Start of Material supplied

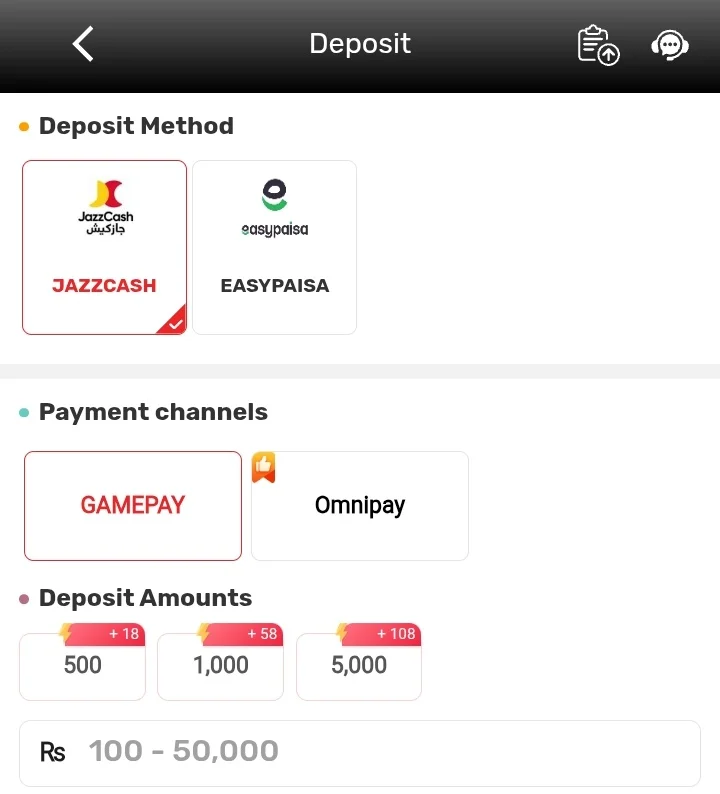Viewport: 720px width, 794px height.
Task: Click the lightning bonus badge +108
Action: pyautogui.click(x=378, y=634)
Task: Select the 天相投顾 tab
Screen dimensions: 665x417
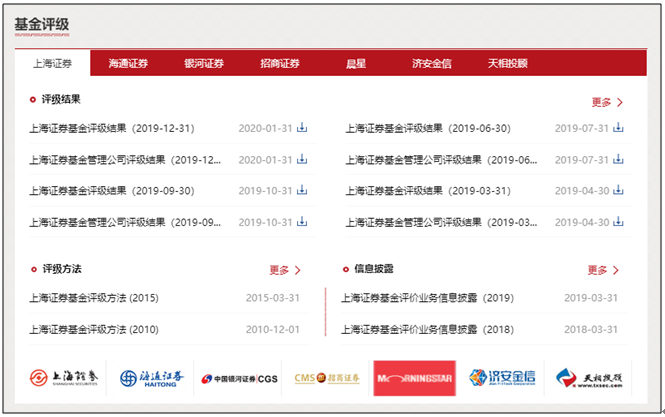Action: pos(507,64)
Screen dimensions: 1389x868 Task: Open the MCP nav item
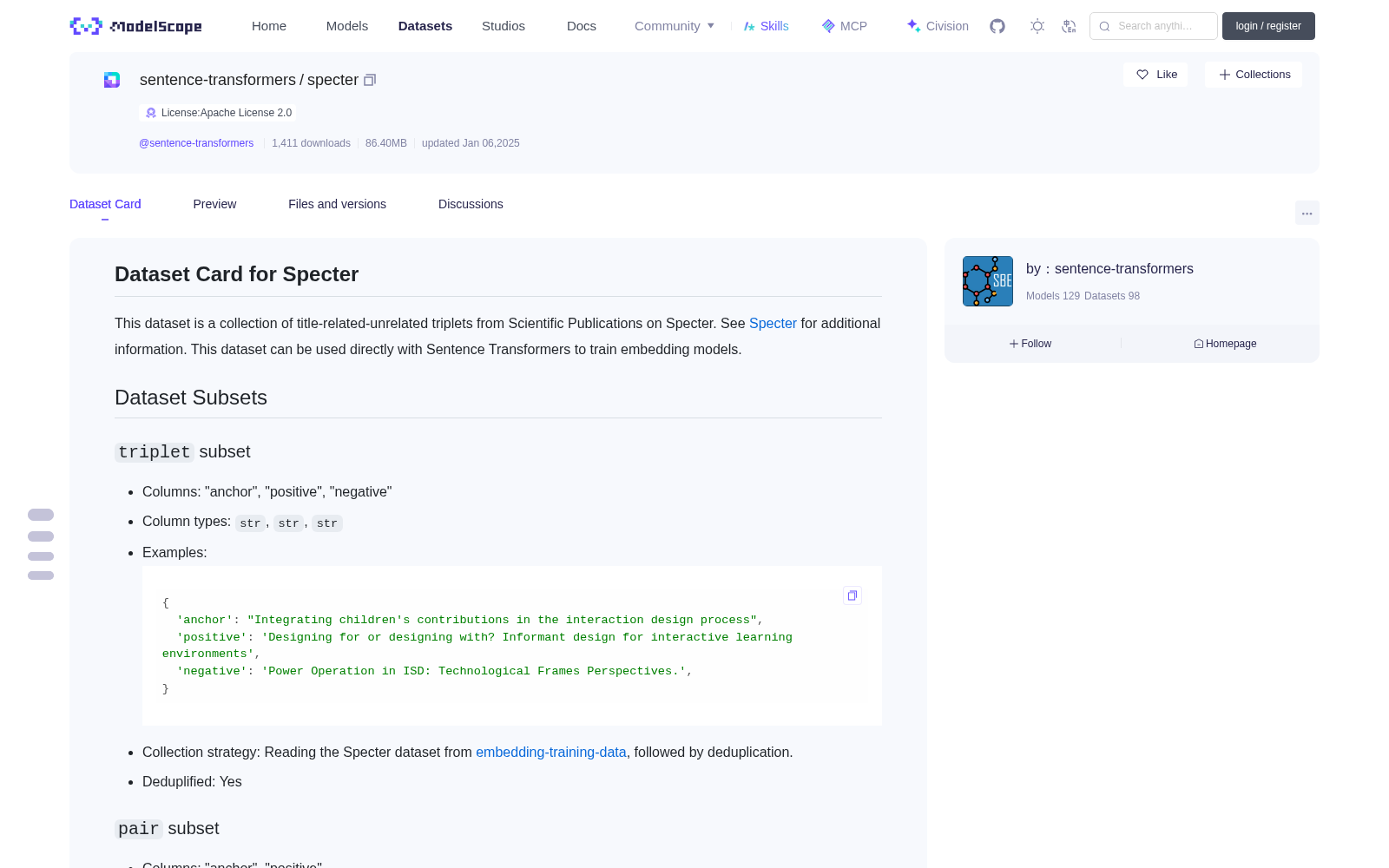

End of Material supplied

§ Instructions for the task
In the data above, the line containing "Screen dimensions: 665x417" and all lines after it are to be reproduced exactly, leaving out the pictures.

§ Response
Screen dimensions: 665x417
Action: pos(507,64)
Screen dimensions: 1389x868 Task: Open the MCP nav item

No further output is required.